DATASET ENTRIES Start Marker
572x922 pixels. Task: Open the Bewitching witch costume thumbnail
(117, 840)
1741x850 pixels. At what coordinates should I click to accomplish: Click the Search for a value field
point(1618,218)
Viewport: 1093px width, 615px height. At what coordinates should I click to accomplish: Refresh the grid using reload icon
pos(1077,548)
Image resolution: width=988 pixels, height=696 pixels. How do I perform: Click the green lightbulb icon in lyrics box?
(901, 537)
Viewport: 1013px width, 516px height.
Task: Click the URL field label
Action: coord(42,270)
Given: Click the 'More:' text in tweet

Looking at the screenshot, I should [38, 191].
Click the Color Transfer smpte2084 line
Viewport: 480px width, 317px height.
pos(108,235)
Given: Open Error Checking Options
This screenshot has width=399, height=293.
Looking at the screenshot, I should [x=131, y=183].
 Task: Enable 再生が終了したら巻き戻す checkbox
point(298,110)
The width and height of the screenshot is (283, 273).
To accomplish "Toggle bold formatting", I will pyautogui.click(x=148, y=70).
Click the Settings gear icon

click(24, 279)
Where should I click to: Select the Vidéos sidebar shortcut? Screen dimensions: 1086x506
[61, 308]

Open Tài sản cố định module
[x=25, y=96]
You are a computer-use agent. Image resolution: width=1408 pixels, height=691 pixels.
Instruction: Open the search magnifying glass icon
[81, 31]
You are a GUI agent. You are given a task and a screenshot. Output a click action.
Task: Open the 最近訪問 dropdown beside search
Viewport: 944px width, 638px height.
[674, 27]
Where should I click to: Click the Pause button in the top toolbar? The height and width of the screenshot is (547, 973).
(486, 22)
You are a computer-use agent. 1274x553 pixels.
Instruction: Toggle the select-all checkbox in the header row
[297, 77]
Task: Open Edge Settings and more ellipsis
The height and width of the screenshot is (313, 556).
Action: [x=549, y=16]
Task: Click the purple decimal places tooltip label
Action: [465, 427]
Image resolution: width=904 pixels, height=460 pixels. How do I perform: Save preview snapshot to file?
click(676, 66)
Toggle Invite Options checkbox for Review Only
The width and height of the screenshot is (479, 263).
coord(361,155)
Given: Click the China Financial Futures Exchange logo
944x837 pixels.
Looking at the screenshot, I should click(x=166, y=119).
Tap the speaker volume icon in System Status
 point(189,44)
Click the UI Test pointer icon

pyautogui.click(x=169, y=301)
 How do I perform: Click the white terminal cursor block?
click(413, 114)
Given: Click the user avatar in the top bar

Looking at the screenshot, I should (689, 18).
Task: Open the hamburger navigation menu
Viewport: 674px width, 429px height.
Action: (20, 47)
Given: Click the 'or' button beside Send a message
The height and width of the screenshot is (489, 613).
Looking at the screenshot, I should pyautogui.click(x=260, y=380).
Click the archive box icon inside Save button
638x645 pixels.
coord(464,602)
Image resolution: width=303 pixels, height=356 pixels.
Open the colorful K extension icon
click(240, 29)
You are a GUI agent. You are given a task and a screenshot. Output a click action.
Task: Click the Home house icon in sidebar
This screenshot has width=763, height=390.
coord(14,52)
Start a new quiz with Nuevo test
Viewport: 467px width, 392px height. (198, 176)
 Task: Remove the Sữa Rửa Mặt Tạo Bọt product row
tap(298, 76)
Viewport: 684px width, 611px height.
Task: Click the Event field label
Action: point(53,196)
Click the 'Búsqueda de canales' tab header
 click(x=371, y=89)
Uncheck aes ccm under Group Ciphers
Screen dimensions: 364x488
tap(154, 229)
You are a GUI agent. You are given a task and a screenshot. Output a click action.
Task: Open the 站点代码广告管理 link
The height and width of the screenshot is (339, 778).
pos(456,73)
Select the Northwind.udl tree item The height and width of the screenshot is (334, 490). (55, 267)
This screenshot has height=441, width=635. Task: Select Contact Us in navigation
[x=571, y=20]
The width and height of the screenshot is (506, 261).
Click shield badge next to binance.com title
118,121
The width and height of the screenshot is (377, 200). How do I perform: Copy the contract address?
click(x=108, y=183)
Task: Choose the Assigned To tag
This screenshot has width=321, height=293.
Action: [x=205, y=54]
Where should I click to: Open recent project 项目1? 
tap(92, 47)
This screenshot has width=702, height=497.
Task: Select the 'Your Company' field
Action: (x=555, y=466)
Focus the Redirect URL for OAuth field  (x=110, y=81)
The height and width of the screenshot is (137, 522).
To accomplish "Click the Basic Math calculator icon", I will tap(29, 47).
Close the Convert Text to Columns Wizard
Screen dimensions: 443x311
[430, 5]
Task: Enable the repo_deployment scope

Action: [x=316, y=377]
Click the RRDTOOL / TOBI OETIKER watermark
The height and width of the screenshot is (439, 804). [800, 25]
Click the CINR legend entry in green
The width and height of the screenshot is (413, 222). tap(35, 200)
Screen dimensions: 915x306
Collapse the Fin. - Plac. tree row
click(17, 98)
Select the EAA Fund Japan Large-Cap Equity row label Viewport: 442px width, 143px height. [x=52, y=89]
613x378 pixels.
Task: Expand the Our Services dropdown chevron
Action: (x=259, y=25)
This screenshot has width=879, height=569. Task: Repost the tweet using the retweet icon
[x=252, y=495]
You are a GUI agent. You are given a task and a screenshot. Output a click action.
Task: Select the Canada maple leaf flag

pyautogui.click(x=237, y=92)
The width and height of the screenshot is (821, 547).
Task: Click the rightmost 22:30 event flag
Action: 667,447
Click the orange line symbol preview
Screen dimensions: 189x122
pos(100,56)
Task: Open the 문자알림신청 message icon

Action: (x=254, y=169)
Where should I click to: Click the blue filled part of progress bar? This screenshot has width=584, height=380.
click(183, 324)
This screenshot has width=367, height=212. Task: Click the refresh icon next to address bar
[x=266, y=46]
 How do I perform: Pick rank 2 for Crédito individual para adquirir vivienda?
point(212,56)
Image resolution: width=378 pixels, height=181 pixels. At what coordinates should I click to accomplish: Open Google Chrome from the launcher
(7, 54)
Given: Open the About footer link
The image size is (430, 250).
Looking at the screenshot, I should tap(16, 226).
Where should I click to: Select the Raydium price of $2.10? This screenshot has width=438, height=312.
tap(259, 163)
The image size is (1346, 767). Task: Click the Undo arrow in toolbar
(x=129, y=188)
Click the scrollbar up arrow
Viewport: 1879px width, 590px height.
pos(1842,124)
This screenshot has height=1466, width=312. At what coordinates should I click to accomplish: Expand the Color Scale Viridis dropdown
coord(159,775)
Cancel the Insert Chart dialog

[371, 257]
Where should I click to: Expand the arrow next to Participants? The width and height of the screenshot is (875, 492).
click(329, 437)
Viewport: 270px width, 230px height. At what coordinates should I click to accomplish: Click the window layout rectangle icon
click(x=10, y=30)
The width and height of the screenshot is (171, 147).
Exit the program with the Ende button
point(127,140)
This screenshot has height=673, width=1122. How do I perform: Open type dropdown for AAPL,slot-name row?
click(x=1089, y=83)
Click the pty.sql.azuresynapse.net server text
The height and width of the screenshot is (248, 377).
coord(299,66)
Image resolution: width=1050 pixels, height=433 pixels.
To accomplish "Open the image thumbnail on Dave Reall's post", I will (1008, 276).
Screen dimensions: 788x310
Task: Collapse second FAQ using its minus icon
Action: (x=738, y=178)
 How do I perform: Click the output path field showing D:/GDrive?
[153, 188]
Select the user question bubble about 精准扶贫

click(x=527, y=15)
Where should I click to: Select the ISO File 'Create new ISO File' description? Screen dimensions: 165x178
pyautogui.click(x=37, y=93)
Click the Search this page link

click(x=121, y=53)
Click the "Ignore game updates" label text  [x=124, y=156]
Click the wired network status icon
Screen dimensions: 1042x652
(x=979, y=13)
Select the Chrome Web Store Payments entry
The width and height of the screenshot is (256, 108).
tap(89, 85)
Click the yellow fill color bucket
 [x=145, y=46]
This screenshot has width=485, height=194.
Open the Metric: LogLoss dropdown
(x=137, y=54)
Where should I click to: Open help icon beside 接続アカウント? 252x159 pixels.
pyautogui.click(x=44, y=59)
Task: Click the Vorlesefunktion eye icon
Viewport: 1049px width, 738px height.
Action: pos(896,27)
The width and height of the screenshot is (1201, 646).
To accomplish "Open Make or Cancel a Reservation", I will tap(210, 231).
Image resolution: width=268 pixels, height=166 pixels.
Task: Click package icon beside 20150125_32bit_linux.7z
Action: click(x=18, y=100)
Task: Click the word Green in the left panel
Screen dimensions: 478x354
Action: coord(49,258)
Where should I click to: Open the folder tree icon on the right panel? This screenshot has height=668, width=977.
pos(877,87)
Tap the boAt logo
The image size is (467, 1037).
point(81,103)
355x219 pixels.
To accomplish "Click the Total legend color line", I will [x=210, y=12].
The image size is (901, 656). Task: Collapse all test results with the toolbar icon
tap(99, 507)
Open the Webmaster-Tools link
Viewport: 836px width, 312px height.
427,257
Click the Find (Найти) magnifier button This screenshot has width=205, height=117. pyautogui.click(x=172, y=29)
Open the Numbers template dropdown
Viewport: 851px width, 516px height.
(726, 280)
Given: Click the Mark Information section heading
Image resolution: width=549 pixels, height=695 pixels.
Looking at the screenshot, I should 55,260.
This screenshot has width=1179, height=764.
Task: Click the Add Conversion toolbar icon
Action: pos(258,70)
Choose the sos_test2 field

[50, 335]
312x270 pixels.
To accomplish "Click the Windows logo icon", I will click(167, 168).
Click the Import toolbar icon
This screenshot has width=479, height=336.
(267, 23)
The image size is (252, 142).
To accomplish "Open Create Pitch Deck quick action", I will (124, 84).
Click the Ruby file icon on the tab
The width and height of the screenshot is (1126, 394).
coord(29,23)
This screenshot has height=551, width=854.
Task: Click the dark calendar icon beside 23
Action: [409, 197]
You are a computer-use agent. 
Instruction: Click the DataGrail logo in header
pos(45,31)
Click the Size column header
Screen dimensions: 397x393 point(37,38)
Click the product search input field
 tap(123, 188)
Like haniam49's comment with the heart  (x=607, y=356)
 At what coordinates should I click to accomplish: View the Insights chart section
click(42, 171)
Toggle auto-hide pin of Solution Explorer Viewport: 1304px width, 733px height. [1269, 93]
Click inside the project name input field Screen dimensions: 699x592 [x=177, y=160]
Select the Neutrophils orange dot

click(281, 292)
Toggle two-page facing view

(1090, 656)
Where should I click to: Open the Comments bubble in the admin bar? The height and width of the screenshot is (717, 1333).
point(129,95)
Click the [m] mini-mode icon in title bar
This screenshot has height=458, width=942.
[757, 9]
DATASET ENTRIES End Marker
▶ [TO DO]
Which lines of the data include the string "computer"? Find them and copy each one.

▶ [ANSWER SECTION]
You are a computer-use agent. Image resolution: width=1408 pixels, height=691 pixels.
You are a computer-use agent. 1274x553 pixels.
You are a computer-use agent. 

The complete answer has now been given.